Despite the indifference of Ministers – the aforementioned Ms Truss tried to take the credit for £33m of preventative measures in Leeds when her Government axed a far more robust £180m scheme in 2011 – I’m sure these victims will pull through thanks to the public’s benevolence and the generosity of strangers.
Yet this does not excuse the country’s political elite who regard Northerners as second class citizens. Mr Cameron’s past promises after flooding disasters, whether it be its offer to the Calder Valley or “money no object promise” when the Thames, and also Somerset, were submerged, have proved to be worthless empty words.
The policy failures over many years are also staggering, whether it be an insurance system that is in tatters, the mania for building new homes on flood plains which exist for good reason and the fact that the Government’s additional money for defences – piffling sums in comparison the £5.8bn of damage incurred last month – has been offset by town hall budget cuts that has seen schemes cancelled, postponed or scaled back. This false economy is unsustainable.
This has also not been helped by the Opposition’s ineptitude. Good government requires effective scrutiny and I’m proud, as the comment editor of this newspaper, that The Yorkshire Post’s hard-hitting editorials have exposed these serial shortcomings. This has been even more important because of Labour’s deafening silence and the Scottish Nationalists appearing not to bother either.

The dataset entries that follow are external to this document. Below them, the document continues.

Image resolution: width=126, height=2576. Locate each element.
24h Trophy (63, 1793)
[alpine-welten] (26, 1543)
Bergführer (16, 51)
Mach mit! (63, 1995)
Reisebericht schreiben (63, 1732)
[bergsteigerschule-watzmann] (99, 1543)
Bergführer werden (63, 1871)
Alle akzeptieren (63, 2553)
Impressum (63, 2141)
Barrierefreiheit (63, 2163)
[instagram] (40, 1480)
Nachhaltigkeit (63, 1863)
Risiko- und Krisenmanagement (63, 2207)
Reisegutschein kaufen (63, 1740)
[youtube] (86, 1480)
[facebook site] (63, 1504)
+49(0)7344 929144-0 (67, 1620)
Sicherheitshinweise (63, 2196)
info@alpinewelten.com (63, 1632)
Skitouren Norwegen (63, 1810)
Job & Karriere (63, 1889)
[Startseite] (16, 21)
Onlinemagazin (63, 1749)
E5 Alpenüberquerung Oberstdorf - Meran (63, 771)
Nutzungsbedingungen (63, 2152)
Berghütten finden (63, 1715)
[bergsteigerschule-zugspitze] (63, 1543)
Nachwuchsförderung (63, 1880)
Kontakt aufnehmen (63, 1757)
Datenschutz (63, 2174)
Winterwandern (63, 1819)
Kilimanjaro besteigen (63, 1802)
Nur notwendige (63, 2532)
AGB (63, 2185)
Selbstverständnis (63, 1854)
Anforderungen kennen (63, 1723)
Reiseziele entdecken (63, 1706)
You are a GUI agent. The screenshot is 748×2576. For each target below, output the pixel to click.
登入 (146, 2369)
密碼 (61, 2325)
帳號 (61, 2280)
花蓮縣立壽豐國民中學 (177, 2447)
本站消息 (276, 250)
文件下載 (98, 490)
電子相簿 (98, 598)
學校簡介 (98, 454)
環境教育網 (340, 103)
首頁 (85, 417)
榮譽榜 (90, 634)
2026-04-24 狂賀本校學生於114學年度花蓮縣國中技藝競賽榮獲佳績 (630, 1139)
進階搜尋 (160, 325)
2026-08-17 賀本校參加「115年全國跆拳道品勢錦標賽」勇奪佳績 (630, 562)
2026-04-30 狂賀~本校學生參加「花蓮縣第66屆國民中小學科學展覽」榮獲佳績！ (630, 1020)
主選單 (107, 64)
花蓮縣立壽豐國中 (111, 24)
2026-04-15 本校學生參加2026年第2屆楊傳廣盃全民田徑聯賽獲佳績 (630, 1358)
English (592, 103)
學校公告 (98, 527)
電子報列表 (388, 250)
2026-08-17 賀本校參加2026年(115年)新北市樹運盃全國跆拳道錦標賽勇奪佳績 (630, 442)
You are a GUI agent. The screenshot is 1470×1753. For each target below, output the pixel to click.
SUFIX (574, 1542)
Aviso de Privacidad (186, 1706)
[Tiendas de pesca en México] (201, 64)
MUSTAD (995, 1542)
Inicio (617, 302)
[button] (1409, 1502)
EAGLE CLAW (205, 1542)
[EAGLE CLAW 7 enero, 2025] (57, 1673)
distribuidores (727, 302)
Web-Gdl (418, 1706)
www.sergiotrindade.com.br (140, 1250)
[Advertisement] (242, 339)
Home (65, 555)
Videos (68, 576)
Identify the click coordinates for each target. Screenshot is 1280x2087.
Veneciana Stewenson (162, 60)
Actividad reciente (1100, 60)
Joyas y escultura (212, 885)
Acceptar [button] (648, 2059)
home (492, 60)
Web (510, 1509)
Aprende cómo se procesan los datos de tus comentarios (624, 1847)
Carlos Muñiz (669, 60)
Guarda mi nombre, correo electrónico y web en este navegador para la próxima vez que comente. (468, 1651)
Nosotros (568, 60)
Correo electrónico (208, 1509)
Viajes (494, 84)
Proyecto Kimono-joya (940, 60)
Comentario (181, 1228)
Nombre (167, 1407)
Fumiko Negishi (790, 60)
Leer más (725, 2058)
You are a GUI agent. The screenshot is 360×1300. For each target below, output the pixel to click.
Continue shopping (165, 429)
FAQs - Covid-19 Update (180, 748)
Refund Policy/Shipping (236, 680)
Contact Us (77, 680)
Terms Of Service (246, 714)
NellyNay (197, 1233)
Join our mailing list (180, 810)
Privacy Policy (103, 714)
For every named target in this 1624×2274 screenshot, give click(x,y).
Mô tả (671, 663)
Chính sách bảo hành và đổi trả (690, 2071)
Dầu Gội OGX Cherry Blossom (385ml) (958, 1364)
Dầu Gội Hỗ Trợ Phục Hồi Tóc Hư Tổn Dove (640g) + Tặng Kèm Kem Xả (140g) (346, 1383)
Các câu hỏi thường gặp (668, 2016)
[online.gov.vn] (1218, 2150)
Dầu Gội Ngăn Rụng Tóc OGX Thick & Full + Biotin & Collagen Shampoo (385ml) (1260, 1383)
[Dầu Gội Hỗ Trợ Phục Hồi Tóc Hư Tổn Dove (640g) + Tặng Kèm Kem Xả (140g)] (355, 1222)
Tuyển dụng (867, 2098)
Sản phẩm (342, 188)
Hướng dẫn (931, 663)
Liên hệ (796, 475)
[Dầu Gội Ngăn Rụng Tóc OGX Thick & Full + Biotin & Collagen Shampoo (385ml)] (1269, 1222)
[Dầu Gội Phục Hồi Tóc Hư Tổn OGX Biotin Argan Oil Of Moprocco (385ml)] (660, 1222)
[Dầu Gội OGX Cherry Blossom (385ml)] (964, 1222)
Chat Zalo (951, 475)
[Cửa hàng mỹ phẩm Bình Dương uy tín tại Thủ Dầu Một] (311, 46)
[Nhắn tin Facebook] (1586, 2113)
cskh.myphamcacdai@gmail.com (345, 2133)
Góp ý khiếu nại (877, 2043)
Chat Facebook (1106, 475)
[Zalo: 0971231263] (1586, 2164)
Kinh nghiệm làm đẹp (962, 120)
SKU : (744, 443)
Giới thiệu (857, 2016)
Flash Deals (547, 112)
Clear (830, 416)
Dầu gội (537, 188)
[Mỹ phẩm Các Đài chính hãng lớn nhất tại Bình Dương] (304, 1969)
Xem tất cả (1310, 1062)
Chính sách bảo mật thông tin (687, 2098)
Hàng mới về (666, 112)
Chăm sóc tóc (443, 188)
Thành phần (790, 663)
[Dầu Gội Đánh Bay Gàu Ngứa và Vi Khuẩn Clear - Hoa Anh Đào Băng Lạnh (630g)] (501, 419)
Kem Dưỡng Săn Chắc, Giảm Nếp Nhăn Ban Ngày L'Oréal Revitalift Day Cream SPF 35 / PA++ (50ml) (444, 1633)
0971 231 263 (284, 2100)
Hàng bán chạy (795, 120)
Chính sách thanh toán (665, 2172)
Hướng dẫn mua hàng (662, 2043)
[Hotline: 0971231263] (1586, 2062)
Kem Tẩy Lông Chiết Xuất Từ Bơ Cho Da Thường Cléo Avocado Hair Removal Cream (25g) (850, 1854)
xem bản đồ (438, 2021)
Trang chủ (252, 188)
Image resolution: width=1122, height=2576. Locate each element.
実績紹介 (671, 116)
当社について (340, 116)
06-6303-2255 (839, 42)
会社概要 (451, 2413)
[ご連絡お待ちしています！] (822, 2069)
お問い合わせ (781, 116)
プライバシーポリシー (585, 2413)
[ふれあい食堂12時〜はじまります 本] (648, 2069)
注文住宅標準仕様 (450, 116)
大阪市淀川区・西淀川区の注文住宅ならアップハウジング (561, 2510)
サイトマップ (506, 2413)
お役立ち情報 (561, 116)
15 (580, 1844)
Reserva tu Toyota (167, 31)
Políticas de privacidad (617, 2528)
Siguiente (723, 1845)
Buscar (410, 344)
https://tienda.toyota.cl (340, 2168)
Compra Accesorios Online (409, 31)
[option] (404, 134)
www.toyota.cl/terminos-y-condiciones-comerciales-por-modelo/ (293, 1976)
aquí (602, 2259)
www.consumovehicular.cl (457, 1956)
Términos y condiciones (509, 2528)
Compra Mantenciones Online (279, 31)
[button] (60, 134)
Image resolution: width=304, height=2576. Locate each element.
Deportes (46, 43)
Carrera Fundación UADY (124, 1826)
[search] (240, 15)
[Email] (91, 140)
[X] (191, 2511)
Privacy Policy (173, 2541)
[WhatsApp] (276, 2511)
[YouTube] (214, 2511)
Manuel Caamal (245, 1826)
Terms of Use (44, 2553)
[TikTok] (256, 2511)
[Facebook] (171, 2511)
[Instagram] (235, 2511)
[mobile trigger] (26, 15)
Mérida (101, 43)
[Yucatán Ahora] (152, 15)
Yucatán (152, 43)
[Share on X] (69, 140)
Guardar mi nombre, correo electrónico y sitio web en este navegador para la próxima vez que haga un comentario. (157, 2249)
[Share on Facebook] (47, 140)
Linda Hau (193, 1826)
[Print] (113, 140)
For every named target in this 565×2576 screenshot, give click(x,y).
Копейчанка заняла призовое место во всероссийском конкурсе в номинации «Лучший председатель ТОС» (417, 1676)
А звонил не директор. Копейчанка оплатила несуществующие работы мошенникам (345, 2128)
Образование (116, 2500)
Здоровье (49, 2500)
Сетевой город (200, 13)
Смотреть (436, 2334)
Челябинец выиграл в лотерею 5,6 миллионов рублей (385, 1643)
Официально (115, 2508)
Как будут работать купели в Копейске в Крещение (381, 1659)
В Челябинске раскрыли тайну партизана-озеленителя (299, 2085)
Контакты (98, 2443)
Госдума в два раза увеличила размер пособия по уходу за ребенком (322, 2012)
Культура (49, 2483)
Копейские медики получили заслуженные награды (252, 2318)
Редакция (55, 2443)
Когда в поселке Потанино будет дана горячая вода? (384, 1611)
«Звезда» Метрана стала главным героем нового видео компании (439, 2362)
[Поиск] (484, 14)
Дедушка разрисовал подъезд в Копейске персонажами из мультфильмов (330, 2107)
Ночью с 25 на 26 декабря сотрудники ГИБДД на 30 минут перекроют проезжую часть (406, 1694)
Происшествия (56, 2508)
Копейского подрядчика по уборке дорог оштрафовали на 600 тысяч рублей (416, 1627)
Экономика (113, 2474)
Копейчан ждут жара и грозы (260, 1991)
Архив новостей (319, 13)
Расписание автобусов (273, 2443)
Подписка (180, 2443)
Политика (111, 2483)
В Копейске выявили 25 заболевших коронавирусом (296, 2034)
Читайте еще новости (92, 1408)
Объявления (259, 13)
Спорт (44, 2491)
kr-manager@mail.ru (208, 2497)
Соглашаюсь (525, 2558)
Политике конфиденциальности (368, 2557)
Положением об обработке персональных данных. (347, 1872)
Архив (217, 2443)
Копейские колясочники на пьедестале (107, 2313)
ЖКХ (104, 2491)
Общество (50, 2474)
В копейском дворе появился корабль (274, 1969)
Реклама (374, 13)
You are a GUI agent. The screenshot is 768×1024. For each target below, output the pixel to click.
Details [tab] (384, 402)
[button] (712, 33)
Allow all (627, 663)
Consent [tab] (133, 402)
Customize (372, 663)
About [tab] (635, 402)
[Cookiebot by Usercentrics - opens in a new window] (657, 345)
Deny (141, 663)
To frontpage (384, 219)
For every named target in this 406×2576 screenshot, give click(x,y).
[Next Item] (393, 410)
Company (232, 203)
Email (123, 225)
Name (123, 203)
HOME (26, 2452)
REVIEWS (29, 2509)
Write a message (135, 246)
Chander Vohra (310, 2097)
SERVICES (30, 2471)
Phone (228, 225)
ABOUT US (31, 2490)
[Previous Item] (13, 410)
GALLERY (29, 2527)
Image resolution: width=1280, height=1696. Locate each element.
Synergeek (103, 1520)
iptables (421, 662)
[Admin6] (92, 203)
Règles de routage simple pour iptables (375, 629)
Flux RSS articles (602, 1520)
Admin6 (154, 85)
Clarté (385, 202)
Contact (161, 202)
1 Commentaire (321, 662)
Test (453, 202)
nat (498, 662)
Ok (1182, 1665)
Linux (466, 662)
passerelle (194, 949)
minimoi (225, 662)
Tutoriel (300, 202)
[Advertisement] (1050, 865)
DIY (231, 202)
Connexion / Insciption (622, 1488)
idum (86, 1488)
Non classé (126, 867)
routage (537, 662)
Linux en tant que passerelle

I note Andrew Percy, the Conservative MP for Brigg and Goole, took to Twitter to denounce the paper’s coverage as “political nonsense”, but he must be one of the few people who think the Government has done a good job – the Environment Secretary, after all, was the first Minister to sign up to the Chancellor’s spending review. I remain of the view that she could, and should, have stood her ground and ensured she secured more money for flood defences.
What next when Parliament reconvenes? The promised review into flood defences does not go far enough. The whole planning system myst be reviewed to to ensure all new properties are built with extreme weather in mind. It’s pointless pressing ahead with new developments if they’re going to be washed away. The management of rivers also needs addressing, not least the impact of EU regulations on basic maintenance.
The Government and Environment Agency’s work needs a far clearer focus. There are too many chiefs –and not enough people progressing new schemes. If former EA boss Chris Smith was bad enough, his successor, Sir Philip Dilley, has proved even worse and only returned from his Barbados bolthole grudgingly. Yet how many times has the word ‘unprecedented’ been used to describe the recent carnage? If more money has to be found, so be it. I note on my tax return that £144 of my hard-earned money was spent on the environment in the past year while £110 was my contribution to Britain’s £12bn a year overseas aid obligations, including the £1bn given to the world’s most corrupt nations. I think the time has come for taxpayers to be given a choice on this.
In the meantime, the people of Yorkshire must maintain the political pressure until the tide turns and the Prime Minister answers this county’s cry for help. Over to you, David Cameron.